### Extracted material
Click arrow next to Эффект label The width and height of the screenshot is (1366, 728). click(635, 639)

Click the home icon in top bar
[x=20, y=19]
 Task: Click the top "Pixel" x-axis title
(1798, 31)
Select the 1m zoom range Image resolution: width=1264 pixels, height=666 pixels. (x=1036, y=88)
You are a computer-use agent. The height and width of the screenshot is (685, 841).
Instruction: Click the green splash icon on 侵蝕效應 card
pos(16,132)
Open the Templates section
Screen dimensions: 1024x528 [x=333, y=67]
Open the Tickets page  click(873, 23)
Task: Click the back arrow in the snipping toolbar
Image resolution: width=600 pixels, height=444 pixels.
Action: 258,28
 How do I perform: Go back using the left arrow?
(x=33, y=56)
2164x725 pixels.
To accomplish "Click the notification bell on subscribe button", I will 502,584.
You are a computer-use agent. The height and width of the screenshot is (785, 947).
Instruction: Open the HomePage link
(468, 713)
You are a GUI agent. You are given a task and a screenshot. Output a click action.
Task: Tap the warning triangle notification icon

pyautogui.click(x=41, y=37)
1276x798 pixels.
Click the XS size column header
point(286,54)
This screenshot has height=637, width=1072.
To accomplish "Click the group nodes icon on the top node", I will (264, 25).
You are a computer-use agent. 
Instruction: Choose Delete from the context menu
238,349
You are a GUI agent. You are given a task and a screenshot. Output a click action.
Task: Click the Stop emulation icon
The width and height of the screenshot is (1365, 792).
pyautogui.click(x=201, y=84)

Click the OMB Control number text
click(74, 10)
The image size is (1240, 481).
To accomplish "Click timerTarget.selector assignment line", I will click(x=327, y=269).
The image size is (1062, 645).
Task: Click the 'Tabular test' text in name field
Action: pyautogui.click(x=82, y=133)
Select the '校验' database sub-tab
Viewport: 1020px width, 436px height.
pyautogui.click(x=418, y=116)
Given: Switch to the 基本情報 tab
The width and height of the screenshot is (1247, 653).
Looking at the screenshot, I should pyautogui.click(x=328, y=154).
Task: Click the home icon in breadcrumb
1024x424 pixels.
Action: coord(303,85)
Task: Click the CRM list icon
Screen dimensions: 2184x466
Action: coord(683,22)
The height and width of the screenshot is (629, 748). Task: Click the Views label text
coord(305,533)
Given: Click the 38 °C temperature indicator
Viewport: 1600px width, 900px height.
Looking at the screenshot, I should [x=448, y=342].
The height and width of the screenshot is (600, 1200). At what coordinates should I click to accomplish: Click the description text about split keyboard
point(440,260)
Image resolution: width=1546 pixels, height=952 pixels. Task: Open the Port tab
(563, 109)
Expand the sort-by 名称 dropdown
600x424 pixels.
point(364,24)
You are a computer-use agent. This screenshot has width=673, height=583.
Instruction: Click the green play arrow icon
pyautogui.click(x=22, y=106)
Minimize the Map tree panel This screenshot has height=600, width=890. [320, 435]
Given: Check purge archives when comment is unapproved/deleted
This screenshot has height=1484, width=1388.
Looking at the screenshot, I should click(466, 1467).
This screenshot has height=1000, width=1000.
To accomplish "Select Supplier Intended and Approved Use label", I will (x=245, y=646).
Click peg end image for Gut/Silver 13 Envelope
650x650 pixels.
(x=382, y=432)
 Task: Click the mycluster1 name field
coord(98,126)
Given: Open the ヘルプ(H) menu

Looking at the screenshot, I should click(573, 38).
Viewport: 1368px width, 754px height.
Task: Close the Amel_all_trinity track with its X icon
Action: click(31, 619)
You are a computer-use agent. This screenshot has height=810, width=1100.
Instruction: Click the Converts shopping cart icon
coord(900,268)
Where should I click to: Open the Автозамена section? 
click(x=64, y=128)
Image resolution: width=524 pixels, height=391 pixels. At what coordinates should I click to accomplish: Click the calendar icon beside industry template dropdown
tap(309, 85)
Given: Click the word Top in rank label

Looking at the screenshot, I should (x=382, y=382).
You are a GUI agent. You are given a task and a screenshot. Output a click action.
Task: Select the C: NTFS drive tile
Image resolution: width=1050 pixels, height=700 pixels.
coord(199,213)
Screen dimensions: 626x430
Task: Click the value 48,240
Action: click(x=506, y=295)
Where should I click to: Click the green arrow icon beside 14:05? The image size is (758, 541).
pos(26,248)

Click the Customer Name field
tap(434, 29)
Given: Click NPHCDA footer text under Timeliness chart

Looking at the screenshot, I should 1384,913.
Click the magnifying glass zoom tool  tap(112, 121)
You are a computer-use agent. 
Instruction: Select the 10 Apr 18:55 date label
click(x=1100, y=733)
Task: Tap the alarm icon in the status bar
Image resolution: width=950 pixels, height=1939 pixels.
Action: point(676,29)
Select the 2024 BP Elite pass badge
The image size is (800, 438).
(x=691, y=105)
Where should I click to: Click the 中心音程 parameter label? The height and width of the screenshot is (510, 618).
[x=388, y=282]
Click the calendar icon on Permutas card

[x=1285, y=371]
######
● **Task details**
Write out every entry again, keeping each line exactly the same.

● **Written solution**
Click arrow next to Эффект label The width and height of the screenshot is (1366, 728). click(635, 639)

Click the home icon in top bar
[x=20, y=19]
 Task: Click the top "Pixel" x-axis title
(1798, 31)
Select the 1m zoom range Image resolution: width=1264 pixels, height=666 pixels. (x=1036, y=88)
You are a computer-use agent. The height and width of the screenshot is (685, 841).
Instruction: Click the green splash icon on 侵蝕效應 card
pos(16,132)
Open the Templates section
Screen dimensions: 1024x528 [x=333, y=67]
Open the Tickets page  click(873, 23)
Task: Click the back arrow in the snipping toolbar
Image resolution: width=600 pixels, height=444 pixels.
Action: 258,28
 How do I perform: Go back using the left arrow?
(x=33, y=56)
2164x725 pixels.
To accomplish "Click the notification bell on subscribe button", I will 502,584.
You are a computer-use agent. The height and width of the screenshot is (785, 947).
Instruction: Open the HomePage link
(468, 713)
You are a GUI agent. You are given a task and a screenshot. Output a click action.
Task: Tap the warning triangle notification icon

pyautogui.click(x=41, y=37)
1276x798 pixels.
Click the XS size column header
point(286,54)
This screenshot has height=637, width=1072.
To accomplish "Click the group nodes icon on the top node", I will (264, 25).
You are a computer-use agent. 
Instruction: Choose Delete from the context menu
238,349
You are a GUI agent. You are given a task and a screenshot. Output a click action.
Task: Click the Stop emulation icon
The width and height of the screenshot is (1365, 792).
pyautogui.click(x=201, y=84)

Click the OMB Control number text
click(74, 10)
The image size is (1240, 481).
To accomplish "Click timerTarget.selector assignment line", I will click(x=327, y=269).
The image size is (1062, 645).
Task: Click the 'Tabular test' text in name field
Action: pyautogui.click(x=82, y=133)
Select the '校验' database sub-tab
Viewport: 1020px width, 436px height.
pyautogui.click(x=418, y=116)
Given: Switch to the 基本情報 tab
The width and height of the screenshot is (1247, 653).
Looking at the screenshot, I should pyautogui.click(x=328, y=154).
Task: Click the home icon in breadcrumb
1024x424 pixels.
Action: coord(303,85)
Task: Click the CRM list icon
Screen dimensions: 2184x466
Action: coord(683,22)
The height and width of the screenshot is (629, 748). Task: Click the Views label text
coord(305,533)
Given: Click the 38 °C temperature indicator
Viewport: 1600px width, 900px height.
Looking at the screenshot, I should [x=448, y=342].
The height and width of the screenshot is (600, 1200). At what coordinates should I click to accomplish: Click the description text about split keyboard
point(440,260)
Image resolution: width=1546 pixels, height=952 pixels. Task: Open the Port tab
(563, 109)
Expand the sort-by 名称 dropdown
600x424 pixels.
point(364,24)
You are a computer-use agent. This screenshot has width=673, height=583.
Instruction: Click the green play arrow icon
pyautogui.click(x=22, y=106)
Minimize the Map tree panel This screenshot has height=600, width=890. [320, 435]
Given: Check purge archives when comment is unapproved/deleted
This screenshot has height=1484, width=1388.
Looking at the screenshot, I should click(466, 1467).
This screenshot has height=1000, width=1000.
To accomplish "Select Supplier Intended and Approved Use label", I will (x=245, y=646).
Click peg end image for Gut/Silver 13 Envelope
650x650 pixels.
(x=382, y=432)
 Task: Click the mycluster1 name field
coord(98,126)
Given: Open the ヘルプ(H) menu

Looking at the screenshot, I should click(573, 38).
Viewport: 1368px width, 754px height.
Task: Close the Amel_all_trinity track with its X icon
Action: click(31, 619)
You are a computer-use agent. This screenshot has height=810, width=1100.
Instruction: Click the Converts shopping cart icon
coord(900,268)
Where should I click to: Open the Автозамена section? 
click(x=64, y=128)
Image resolution: width=524 pixels, height=391 pixels. At what coordinates should I click to accomplish: Click the calendar icon beside industry template dropdown
tap(309, 85)
Given: Click the word Top in rank label

Looking at the screenshot, I should (x=382, y=382).
You are a GUI agent. You are given a task and a screenshot. Output a click action.
Task: Select the C: NTFS drive tile
Image resolution: width=1050 pixels, height=700 pixels.
coord(199,213)
Screen dimensions: 626x430
Task: Click the value 48,240
Action: click(x=506, y=295)
Where should I click to: Click the green arrow icon beside 14:05? The image size is (758, 541).
pos(26,248)

Click the Customer Name field
tap(434, 29)
Given: Click NPHCDA footer text under Timeliness chart

Looking at the screenshot, I should 1384,913.
Click the magnifying glass zoom tool  tap(112, 121)
You are a computer-use agent. 
Instruction: Select the 10 Apr 18:55 date label
click(x=1100, y=733)
Task: Tap the alarm icon in the status bar
Image resolution: width=950 pixels, height=1939 pixels.
Action: point(676,29)
Select the 2024 BP Elite pass badge
The image size is (800, 438).
(x=691, y=105)
Where should I click to: Click the 中心音程 parameter label? The height and width of the screenshot is (510, 618).
[x=388, y=282]
Click the calendar icon on Permutas card

[x=1285, y=371]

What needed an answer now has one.